Using the JSON files and the mapfile, 'jevents' generates the C source file,
'pmu-events.c', which encodes the two sets of tables:

	- Set of 'PMU events tables' for all known CPUs in the architecture,
	  (one table like the following, per JSON file; table name 'pme_power8'
	  is derived from JSON file name, 'power8.json').

		struct pmu_event pme_power8[] = {

			...

			{
				.name = "pm_1plus_ppc_cmpl",
				.event = "event=0x100f2",
				.desc = "1 or more ppc insts finished,",
			},

			...
		}

	- A 'mapping table' that maps each CPU of the architecture, to its
	  'PMU events table'

		struct pmu_events_map pmu_events_map[] = {
		{
			.cpuid = "004b0000",
			.version = "1",
			.type = "core",
			.table = pme_power8
		},
			...

		};

After the 'pmu-events.c' is generated, it is compiled and the resulting
'pmu-events.o' is added to 'libperf.a' which is then used to build perf.

NOTES:
	1. Several CPUs can support same set of events and hence use a common
	   JSON file. Hence several entries in the pmu_events_map[] could map
	   to a single 'PMU events table'.

	2. The 'pmu-events.h' has an extern declaration for the mapping table
	   and the generated 'pmu-events.c' defines this table.

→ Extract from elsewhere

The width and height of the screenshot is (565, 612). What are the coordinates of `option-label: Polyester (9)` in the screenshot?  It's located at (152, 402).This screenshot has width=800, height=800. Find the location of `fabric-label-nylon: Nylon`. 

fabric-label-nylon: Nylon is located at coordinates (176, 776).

	3. _All_ known CPU tables for architecture are included in the perf
	   binary.

At run time, perf determines the actual CPU it is running on, finds the
matching events table and builds aliases for those events. This allows
users to specify events by their name:

	$ perf stat -e pm_1plus_ppc_cmpl sleep 1

where 'pm_1plus_ppc_cmpl' is a Power8 PMU event.

However some errors in processing may cause the perf build to fail.

Mapfile format
===============

The mapfile enables multiple CPU models to share a single set of PMU events.
It is required even if such mapping is 1:1.

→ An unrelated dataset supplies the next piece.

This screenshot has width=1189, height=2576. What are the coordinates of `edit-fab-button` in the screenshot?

The mapfile.csv format is expected to be:

	Header line
	CPUID,Version,Dir/path/name,Type

where:

	Comma:
		is the required field delimiter (i.e other fields cannot
		have commas within them).

	Comments:
		Lines in which the first character is either '\n' or '#'
		are ignored.

	Header line
		The header line is the first line in the file, which is
		always _IGNORED_. It can empty.

	CPUID:
		CPUID is an arch-specific char string, that can be used
		to identify CPU (and associate it with a set of PMU events
		it supports). Multiple CPUIDS can point to the same
		File/path/name.json.

		Example:
			CPUID == 'GenuineIntel-6-2E' (on x86).
			CPUID == '004b0100' (PVR value in Powerpc)
	Version:
		is the Version of the mapfile.

	Dir/path/name:
		is the pathname to the directory containing the CPU's JSON
		files, relative to the directory containing the mapfile.csv

	Type:
		indicates whether the events or "core" or "uncore" events.


	Eg:

	$ grep Silvermont tools/perf/pmu-events/arch/x86/mapfile.csv
	GenuineIntel-6-37,V13,Silvermont_core,core
	GenuineIntel-6-4D,V13,Silvermont_core,core
	GenuineIntel-6-4C,V13,Silvermont_core,core

	i.e the three CPU models use the JSON files (i.e PMU events) listed
	in the directory 'tools/perf/pmu-events/arch/x86/Silvermont_core'.